Read Instructions (on back page) Before Preparing Form. Please Print or Type.

Nothing in this form shall be construed to imply that the Commission has verified any information contained herein.

 

If the notification relates to a portion of the filing checked above, identify the item(s) to which the notification relates:             

 

 

PART I

REGISTRANT INFORMATION

 

Eddie Bauer Holdings, Inc.
Full name of registrant
N/A
Former name if applicable
10401 NE 8 th Street, Suite 500
Address of Principal Executive Office (Street and number)
Bellevue, Washington 98004
City, state and zip code


 

PART II

RULES 12b-25(b) AND (c)

If the subject report could not be filed without unreasonable effort or expense and the registrant seeks relief pursuant to Rule 12b-25(b), the following should be completed. (Check box if appropriate)

 

x    

  (a)   The reasons described in reasonable detail in Part III of this form could not be eliminated without unreasonable effort or expense;

x    

  (b)   The subject annual report, semi-annual report, transition report on Form 10-K, Form 20-F, Form 11-K, Form N-SAR or Form N-CSR, or portion thereof, will be filed on or before the fifteenth calendar day following the prescribed due date; or the subject quarterly report or transition report on Form 10-Q or subject distribution report on Form 10-D, or portion thereof, will be filed on or before the fifth calendar day following the prescribed due date; and
    (c)   The accountant’s statement or other exhibit required by Rule 12b-25(c) has been attached if applicable.

 

 

PART III

NARRATIVE

State below in reasonable detail why Forms 10-K, 20-F, 11-K, 10-Q, 10-D, N-SAR, N-CSR, or the transition report or portion thereof, could not be filed within the prescribed time period.

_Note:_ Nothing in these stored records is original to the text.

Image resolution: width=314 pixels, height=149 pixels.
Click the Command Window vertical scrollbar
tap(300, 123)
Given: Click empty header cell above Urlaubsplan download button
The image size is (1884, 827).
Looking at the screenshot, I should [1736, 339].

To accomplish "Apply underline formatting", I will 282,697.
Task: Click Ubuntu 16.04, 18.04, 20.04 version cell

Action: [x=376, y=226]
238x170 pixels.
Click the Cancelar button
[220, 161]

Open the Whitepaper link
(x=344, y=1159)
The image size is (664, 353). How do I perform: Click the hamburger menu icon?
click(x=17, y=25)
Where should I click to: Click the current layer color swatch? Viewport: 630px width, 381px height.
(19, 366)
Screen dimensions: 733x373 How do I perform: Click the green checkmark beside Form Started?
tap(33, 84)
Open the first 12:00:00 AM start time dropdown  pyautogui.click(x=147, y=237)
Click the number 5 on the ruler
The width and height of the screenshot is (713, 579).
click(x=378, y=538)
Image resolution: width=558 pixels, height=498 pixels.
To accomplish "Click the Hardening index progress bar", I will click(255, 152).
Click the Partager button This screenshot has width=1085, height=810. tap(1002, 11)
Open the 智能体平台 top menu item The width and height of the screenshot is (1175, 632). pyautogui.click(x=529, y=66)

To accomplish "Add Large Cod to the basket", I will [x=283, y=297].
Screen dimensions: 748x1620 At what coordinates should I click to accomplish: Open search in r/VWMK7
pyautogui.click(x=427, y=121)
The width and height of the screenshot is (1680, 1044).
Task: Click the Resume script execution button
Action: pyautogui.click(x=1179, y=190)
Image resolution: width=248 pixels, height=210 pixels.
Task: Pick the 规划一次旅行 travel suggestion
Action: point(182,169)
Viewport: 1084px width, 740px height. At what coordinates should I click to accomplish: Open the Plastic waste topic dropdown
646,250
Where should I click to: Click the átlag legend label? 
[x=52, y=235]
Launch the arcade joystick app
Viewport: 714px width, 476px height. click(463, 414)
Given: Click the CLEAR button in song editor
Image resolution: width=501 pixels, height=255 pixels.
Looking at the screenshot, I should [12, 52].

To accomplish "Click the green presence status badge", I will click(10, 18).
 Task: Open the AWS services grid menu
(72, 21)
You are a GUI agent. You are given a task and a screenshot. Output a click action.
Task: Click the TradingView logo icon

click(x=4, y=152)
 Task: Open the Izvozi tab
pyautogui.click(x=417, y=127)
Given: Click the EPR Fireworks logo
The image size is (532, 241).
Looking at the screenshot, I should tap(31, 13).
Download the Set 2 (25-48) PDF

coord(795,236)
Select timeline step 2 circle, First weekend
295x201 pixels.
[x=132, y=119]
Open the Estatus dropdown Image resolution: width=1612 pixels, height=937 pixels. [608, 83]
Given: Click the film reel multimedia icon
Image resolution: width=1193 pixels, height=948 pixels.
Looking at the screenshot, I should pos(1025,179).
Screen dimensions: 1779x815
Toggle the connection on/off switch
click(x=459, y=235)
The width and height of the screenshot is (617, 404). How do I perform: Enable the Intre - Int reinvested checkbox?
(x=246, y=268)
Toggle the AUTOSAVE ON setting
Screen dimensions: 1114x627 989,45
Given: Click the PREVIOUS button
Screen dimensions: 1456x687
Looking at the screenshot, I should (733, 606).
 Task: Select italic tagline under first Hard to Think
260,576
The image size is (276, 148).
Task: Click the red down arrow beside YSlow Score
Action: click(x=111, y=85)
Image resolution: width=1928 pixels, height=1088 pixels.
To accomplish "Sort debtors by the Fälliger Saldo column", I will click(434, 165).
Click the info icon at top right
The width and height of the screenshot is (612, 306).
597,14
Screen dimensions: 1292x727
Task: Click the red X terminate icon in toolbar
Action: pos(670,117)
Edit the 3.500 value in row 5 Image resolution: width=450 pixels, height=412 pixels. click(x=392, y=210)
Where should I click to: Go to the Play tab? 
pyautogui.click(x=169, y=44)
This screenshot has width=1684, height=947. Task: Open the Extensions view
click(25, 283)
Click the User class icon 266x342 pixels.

Introductory Note : Please see the information under the caption “Safe Harbor Statements” below which sets forth important disclosure regarding forward-looking statements contained in this Form.

Eddie Bauer Holdings, Inc. (the “Company”) is a holding company for the business of Eddie Bauer, Inc. (“EBI”), the operating subsidiary of the Company. EBI was previously owned by Spiegel, Inc., which filed for bankruptcy protection in 2003. The Company was spun-out as an independent holding company for EBI as part of Spiegel’s 2005 plan of reorganization. EBI borrowed $300 million under a term loan facility upon emergence from bankruptcy; however those borrowed funds were not invested in EBI’s business, but rather were used to make payments to Spiegel’s creditors. That term loan has since been restated and reduced to $225 million (the “Amended Term Loan”), of which approximately $193 million was outstanding at January 3, 2009. The Company’s material debt agreements also include a $150 million senior secured revolving credit facility (“Revolver”) with $8.7 million in letters of credit outstanding and no amounts drawn as of January 3, 2009, and $75 million principal amount of 5.25% senior convertible notes (the “Convertible Notes”). The Amended Term Loan requires that the Company comply with a substantial number of covenants and conditions, including a senior secured leverage ratio and a fixed charge coverage ratio, related to its operations and financial performance. The Company was in compliance with the financial covenants and other terms of the Amended Term Loan agreement at the end of fiscal 2008. However, the senior secured leverage ratio under the Amended Term Loan agreement tightens significantly during the course of fiscal 2009. These covenant step-downs, combined with the continued downturn and uncertainty in the U.S. economy, increased the risk that the Company will not be able to meet this covenant during the first half of fiscal 2009. This uncertainty has raised questions about the Company’s ability to continue as a going concern for purposes of the Company’s audited financial statements for the fiscal year ended January 3, 2009. In January 2009, the Company announced that it was exploring possible modifications to its Amended Term Loan. The Company and a significant group of its term loan lenders have reached agreement in principle on certain terms of a proposed amendment to the Amended Term Loan (the “Amendment”), including adjustments in financial covenants through the first quarter of 2010 and an increase in interest rates, which Amendment will be submitted to the Amended Term Loan lender group for approval.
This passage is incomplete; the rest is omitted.